If there were ever a moment for Obama to go big — as they like to say in Washington these days — this was it.
If there's anything that Obama needs to do at this moment, it is to make people look in a different direction. He needed to call up the spill-cam on the big Oval Office high-def, wide-screen TV and say, "Look. You see that stuff spewing out of the ocean, heading toward our beaches? Does that look like clean energy to you? That energy is the past. We can't afford to stay in the past. Tonight, we're here to talk about the future."
In his speech, Obama did talk about the future. He talked about a new way and clean energy and the jobs that could be created. He talked about the fact he was open to new ideas on energy — and that the only plan he wouldn't accept was the "consequences of inaction."
Did he mean it? Actually, the question is really: How much did he mean it? It's obvious that Obama wants to address new energy. The question is whether it's politically doable at a time when the economy is struggling so badly. At this point, with nearly 10 percent unemployment, we're barely even willing to take on job creation.

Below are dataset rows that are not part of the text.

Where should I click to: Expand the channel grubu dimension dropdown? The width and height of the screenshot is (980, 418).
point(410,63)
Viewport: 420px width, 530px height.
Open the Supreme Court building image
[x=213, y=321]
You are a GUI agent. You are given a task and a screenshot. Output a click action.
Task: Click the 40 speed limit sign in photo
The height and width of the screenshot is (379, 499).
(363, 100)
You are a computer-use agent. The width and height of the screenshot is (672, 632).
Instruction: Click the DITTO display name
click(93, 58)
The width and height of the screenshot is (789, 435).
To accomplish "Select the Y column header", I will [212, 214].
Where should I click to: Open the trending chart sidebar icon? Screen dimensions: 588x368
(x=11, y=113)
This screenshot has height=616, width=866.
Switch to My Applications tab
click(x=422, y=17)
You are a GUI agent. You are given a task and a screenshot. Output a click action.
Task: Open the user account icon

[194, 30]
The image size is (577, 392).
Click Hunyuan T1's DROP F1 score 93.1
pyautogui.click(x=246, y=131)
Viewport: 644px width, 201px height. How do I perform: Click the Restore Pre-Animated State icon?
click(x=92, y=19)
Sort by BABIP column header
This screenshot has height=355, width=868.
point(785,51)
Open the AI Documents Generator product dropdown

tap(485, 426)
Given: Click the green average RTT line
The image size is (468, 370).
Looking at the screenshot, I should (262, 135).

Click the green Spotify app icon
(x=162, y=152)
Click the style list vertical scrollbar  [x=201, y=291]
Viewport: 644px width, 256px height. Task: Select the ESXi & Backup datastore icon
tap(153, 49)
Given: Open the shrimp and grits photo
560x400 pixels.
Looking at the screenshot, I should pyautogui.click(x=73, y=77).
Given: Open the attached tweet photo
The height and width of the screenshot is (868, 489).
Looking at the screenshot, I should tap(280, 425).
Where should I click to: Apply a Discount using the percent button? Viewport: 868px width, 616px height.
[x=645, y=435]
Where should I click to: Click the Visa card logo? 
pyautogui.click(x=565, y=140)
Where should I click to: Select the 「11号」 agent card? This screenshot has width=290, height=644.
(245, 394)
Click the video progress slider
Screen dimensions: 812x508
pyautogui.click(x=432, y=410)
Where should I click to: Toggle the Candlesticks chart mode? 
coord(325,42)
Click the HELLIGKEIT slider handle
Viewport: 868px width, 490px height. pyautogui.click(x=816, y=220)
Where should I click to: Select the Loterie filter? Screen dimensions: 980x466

It was a moment filled with drama. But the drama passed. As the pundits were saying on TV, Obama didn't mention "climate" or "change" in his speech. He didn't mention "carbon" or "tax."
He talked about the energy and climate bill that the House had already passed, but he didn't say whether that was the bill that should go forward. He turned instead to the great things America has always done in times of need.
In making his Oval Office speech, Obama first wanted to show that he is, in fact, in charge. He looked in charge. He got the tone right. He got the visuals right. He was reassuringly tough.
He said BP would pay all costs that the disastrous spill had created — and you believed him. He said there'd be an independent commission to make sure people in the gulf region got their money — and you believed that, too.
He said the spill would be 90 percent contained soon — and you hoped you could believe him. What you know is that each day there's a new estimate on the size of the spill, and you have to wonder if anyone can get this thing right.
But if you were waiting to hear about the fierce urgency of now, you'll have to wait a little longer.
Congress looked tough Tuesday when the oil-company chiefs came to testify. Members took turns making fun of the oil companies' save-the-walruses gulf emergency plans. The problem for Obama, and for us, is that we keep looking at the wrong thing. We're somehow stunned that the government can't stop the leak. We're stunned too that regulations weren't enforced.
You'd think we'd learned our lessons from what happened on Wall Street when there was insufficient (read: very little) regulation. Well, this is how Wall Street looks a mile under the sea. Everyone knows by now how the Minerals Management Service, which was in charge of regulating the drilling, didn't regulate at all. Oil companies basically regulated themselves. And their cleanup plan was basically this: We won't have a catastrophic spill.
But for all we've learned about MMS, we're just now learning how Obama and Interior Secretary Ken Salazar talked tough on MMS but apparently forgot to keep a foot on anyone's neck.
When Obama approved more offshore drilling, he assured us the technology was safe. In his Oval Office speech, he said he now knows better. He knows that we can't simply stop our dependence on oil — or on drilling — but that we can't simply continue, either.
It's an obvious thing to say. It's a much harder thing — harder even than plugging a catastrophic leak — to make happen.
Littwin is a columnist for The Denver Post.